No. (I self-host Ente and use their published ios app.)
The Ente self-hosting proposition seems strange. Why would I want to e2e encrypt my photos that I self-host? Sounds like it will only make life more difficult.
1. "Self-hosted" doesn't always mean "on your own hardware." Some people rent VPSes. This helps keep their data safe.
2. The software is provided without modification; I think it would be stranger to remove the encryption.
> Some people rent VPSes. This helps keep their data safe.
This is exactly how I self-host Ente and it has been great.
Machine leaning for image detection has worked really well for me, especially facial recognition for family members (easy to find that photo to share).
I have the client on my Android mobile, Fire tablet (via F-Droid), and my Windows laptop.
My initial motivation was to replace "cloud" storage for getting photos copied off the phone as soon as possible.
TB-scale VPSes are not economical vs a home NAS. I see how that can be useful for smaller collections, though.
Because you want to access your photos remotely, or give access to more people to certain albums. If the point is to just store them locally and no remote access is needed, a hard drive would probably be enough.
That's why you need a server. e2ee does not help with any of that.
If there's a server involved, there's no reason not to have sensitive files and information end-to-end encrypted, whether self-hosting or not.
You do want to have things encrypted in transit and at rest. e2ee means server admins (I) cannot access the user's (mine) photos.

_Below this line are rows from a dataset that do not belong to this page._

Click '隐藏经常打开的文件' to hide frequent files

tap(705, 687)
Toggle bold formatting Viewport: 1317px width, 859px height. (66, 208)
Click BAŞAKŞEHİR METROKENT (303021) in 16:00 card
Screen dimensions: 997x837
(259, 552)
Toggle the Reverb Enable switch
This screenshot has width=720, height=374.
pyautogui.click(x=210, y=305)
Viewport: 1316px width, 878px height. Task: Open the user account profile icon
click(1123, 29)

The server admin can still access their own photos via the client. They wouldn't be able to access the photos of other users.
edit: To explain further why it's almost always desirable:
You guarantee that you and your users' information is safe if the server is compromised, if an admin goes rogue, or if local bodies of power request their information from you.

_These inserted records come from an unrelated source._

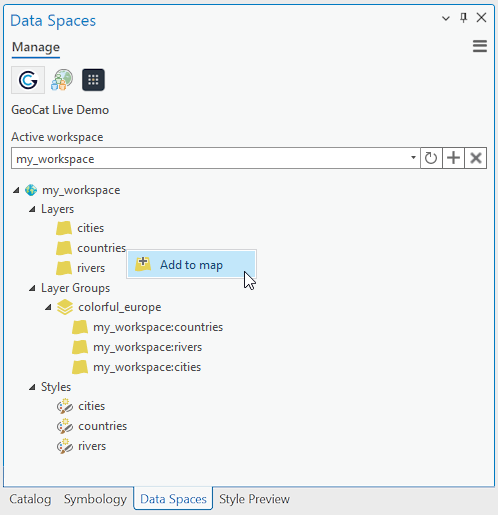Image resolution: width=498 pixels, height=515 pixels.
Task: Open the GeoServer people-globe connection icon
Action: point(62,80)
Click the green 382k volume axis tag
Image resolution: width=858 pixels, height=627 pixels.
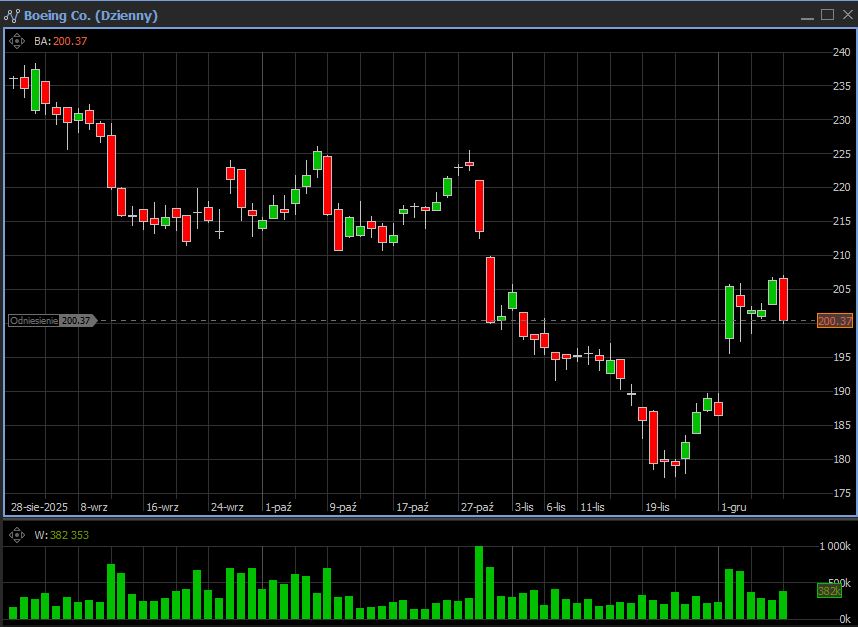pos(828,591)
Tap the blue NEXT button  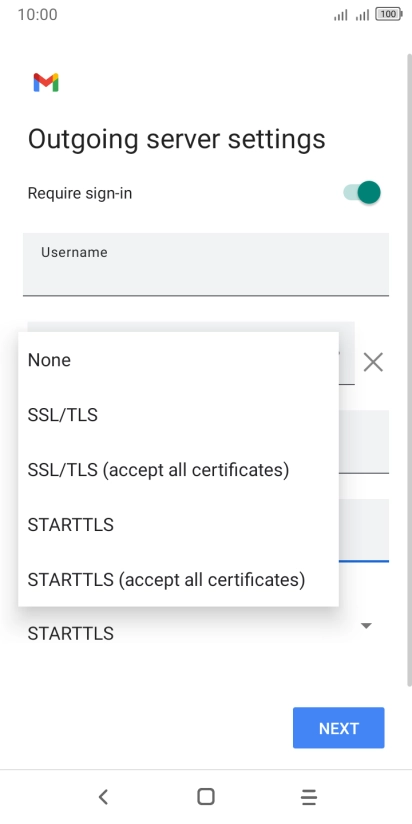tap(338, 728)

The information can't be sent to third-parties by design.
Any operations / transformations that need to be applied to the information will have to either be done via homomorphic encryption or on the client-side (which is much more likely to be open source / easy-to-deobfuscate compared to blackbox server code).

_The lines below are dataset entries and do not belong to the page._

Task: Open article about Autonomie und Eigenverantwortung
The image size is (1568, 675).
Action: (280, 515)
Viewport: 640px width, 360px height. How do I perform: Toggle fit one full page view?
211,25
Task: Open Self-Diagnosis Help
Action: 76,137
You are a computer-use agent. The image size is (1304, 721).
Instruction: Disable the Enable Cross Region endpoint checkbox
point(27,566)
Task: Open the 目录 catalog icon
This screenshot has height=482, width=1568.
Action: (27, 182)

I understand what e2ee is, thank you. I just don't think it’s justified for self-hosted photo servers.
E. g., “Any operations / transformations” includes facial recognition, CLIP embeddings, &c; you want to run this on the server, overnight, and to be able to re-run at a later date when new models become available. Under e2ee, that’s a round-trip through a client device at every model update. So that’s a significant downside, for no important upsides in the case when you and your family are the only users.
I was explaining why e2ee has important upsides, not how e2ee works. With Ente (and I think Immich as well), facial recognition and generating new CLIP embeddings are done on-device[0], usually right when the photo is taken / before they're uploaded to the server.
[0] https://ente.io/blog/image-search-with-clip-ggml/
Immich does it on the server.
What happens if there’s a new, better model? You’d need to re-download, decrypt, and run inference on all your past media, which is in terabytes for many.
I understand the benefit of e2ee in a situation where there is no trust between user and admin. In personal self-hosting, that’s the same person (or family), and the upsides are not as relevant. The downsides (possibility of data loss for, e. g., kids who are not very good with passwords/keys; difficulties with updating models / thumbs; …) remain important, and outweigh the benefits, even assuming the e2ee is implemented well.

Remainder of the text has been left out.